How best to sign off? There are no hard and fast rules, it all depends on the person you’re writing to and the tone you prefer. Best wishes (bit formal), thanks (bit meetingy), just your name (bit blunt maybe)? Recently, we’ve seen ‘be safe’, and also ‘enjoy the coming weekend’ – tricky perhaps on a Monday. And there’s ‘MT’ (‘many thanks’, rather than a reference to Montana), and the old faithful, ‘regards’ – always a safe fallback.

How to write with impact

How do you make sure your email sparkles from the start and achieves what you want it to? Create impact by writing with clarity, conviction, and authenticity.

Be honest and up front with the facts. Think about emotion – will your readers regard your message as uplifting, difficult, or perhaps purposeful? For example, a difficult message might be easier for readers to accept if it includes a little bounded optimism beyond a simple transactional update.

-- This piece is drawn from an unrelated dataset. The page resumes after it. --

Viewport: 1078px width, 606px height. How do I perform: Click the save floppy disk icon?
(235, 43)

To write with impact, bear in mind a few pointers:

  • Who’s your audience? Are they looking for hard-headed evidence or heartfelt acknowledgement?
  • Know what you want to say. What’s the end result you want to achieve?
  • What emotional tone will support your aim? Perhaps inspiration, or resilience maybe?
  • What shape will you take? Although the ending might suggest ‘we’re going in a good direction’, the middle might need to admit ‘there will be a few bumps along the way’.
  • With these things in mind, think about the beginning. What’s the best way to ease people in?

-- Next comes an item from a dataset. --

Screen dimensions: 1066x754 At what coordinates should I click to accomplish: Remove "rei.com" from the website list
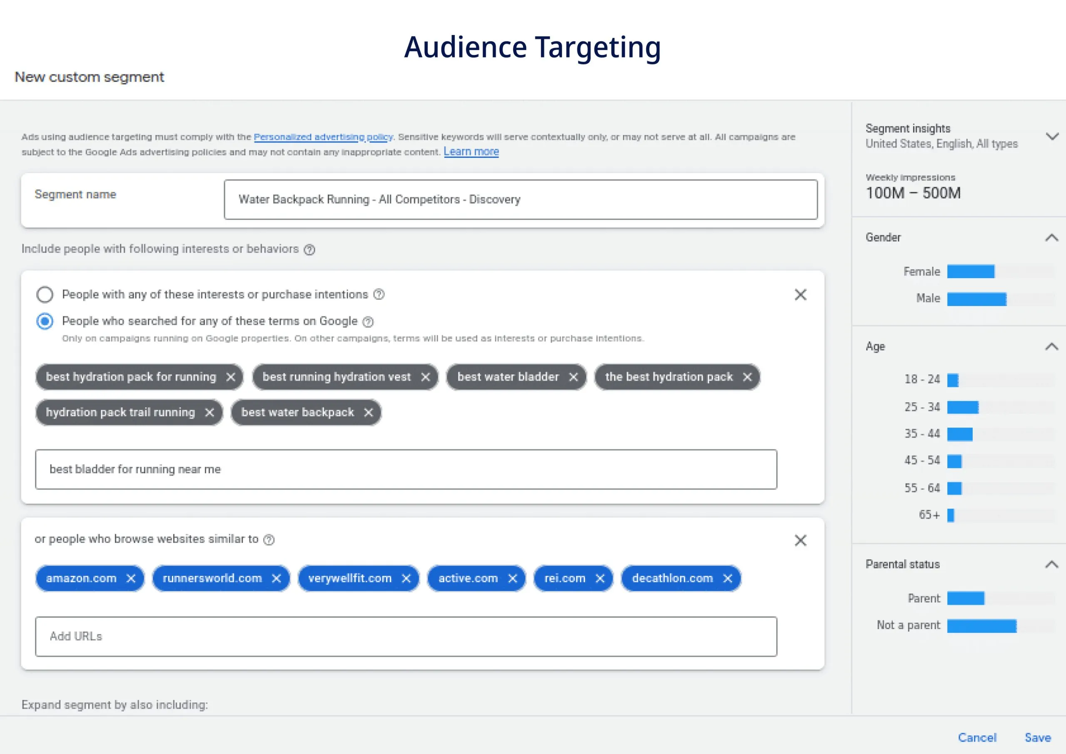click(600, 578)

How to get past restrictions to writing

Expressing your thoughts in writing isn’t an easy process. Common problems include getting stuck, or leaving the best ‘til last – where only your final sentence finally captures what you’ve been trying to say. By moving it higher up, you’ll get to the point more quickly.

Business leaders with rigid beliefs on punctuation and grammar must accept that language evolves over time.

Our trainer Andrew Day says: “When training lawyers in the correct use of grammar, I’ve often found that they’ve been ‘corrected’ by managers for using English in a way that is perfectly in line with educated modern usage. Many of the ‘rules’ that they are supposed to have broken are actually the misconceptions of snobs: split infinitives, for example are, and always have been, fine. The trainee lawyers learn slowly and incompletely because they don’t have confidence in what they’re being told.”

Be careful not to sabotage your own work particularly via autocorrect. Weaponising smartphones since 2007, autocorrect can be a problem if you fail to spot its ‘improvements.

At Working Voices, our Business Writing Skills Workshop unpicks the nuts and bolts of meaningful emails and explains how to put the perfect message together. Alternatively, try our Learnflix e-learning online course.

In the end, your emails are representative of you. It’s best to write only what you would say in the room – you might end up having to do just that. Especially after a missive to professor whats his nuts.